A study from Stanford University and Singapore Management University has found that Polymarket's five-minute Bitcoin contracts were systematically manipulated, with a small group of traders extracting $8.2 million by pushing the spot price on Binance just before settlement. The manipulation occurred in the final 10 seconds of the betting period, according to the research, which was conducted by a team including David Dai.
How the scheme worked
The researchers identified a clear pattern. Traders would place large orders on Binance in the seconds before Polymarket's five-minute Bitcoin contracts settled. Because Polymarket's settlement price is tied to the spot market, even a small price shift could flip the outcome. The study found that this happened repeatedly, always in the last 10 seconds, allowing the same group to profit consistently.
The study's findings
The study examined a set of five-minute Bitcoin contracts on Polymarket and found systematic evidence of manipulation.

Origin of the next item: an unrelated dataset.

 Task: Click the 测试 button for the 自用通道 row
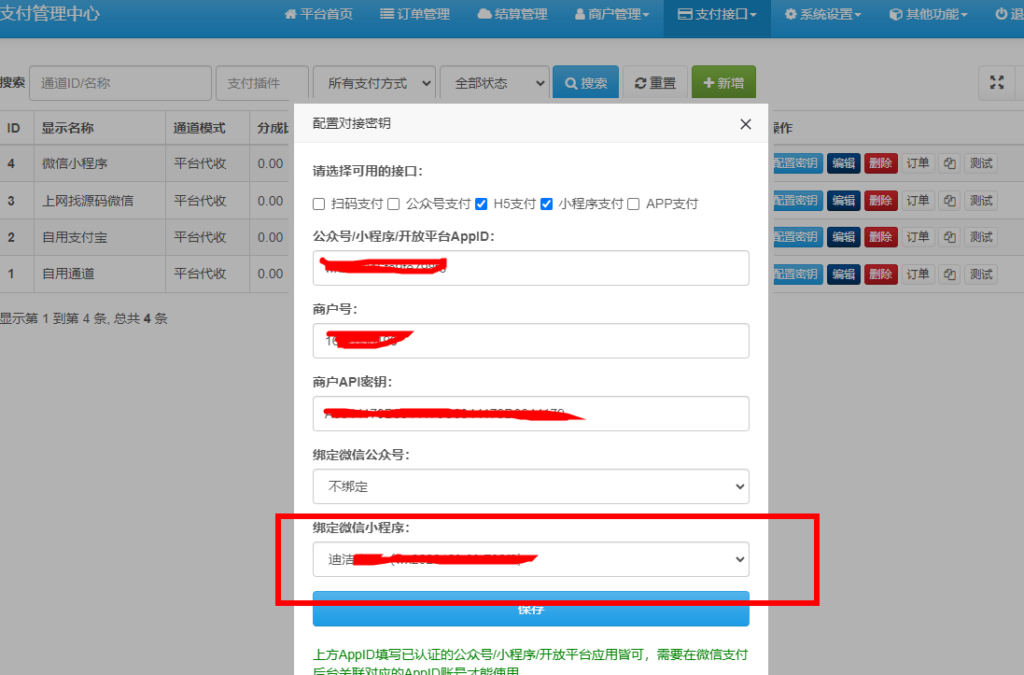coord(981,273)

The total extracted amount came to $8.2 million. The researchers, including David Dai, documented that the manipulation was not random but followed a coordinated pattern of last-second price moves on Binance. The study's authors say the data points to a small group of traders who executed the scheme repeatedly.

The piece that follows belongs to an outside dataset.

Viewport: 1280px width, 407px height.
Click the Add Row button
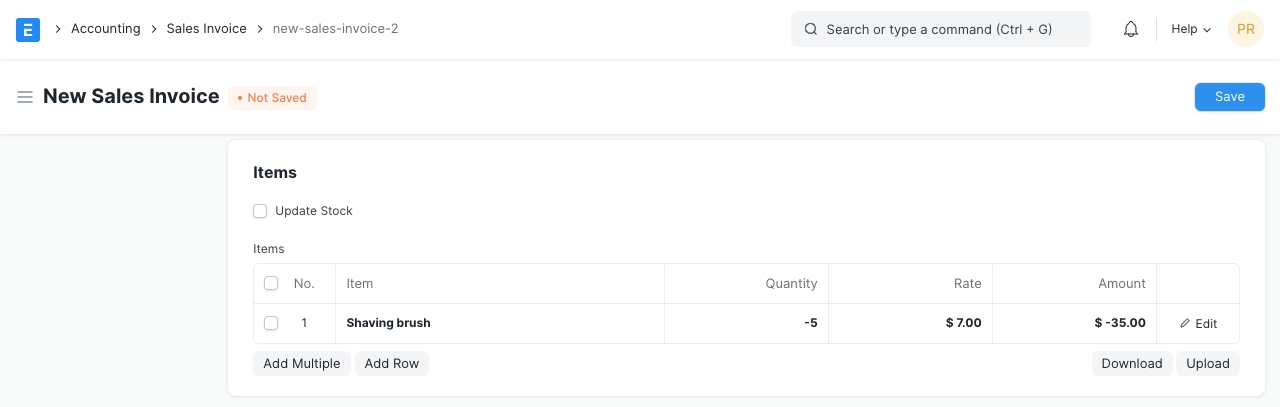pyautogui.click(x=391, y=363)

The findings raise questions about the integrity of settlement mechanisms in prediction markets that rely on external price feeds. Polymarket's five-minute contracts are particularly vulnerable because the short time window makes it easier for a small group to influence the outcome. The study suggests that such markets may need to implement additional safeguards, such as using a time-weighted average price or multiple oracles to prevent last-second manipulation.
The study has been published and is accessible online from the researchers.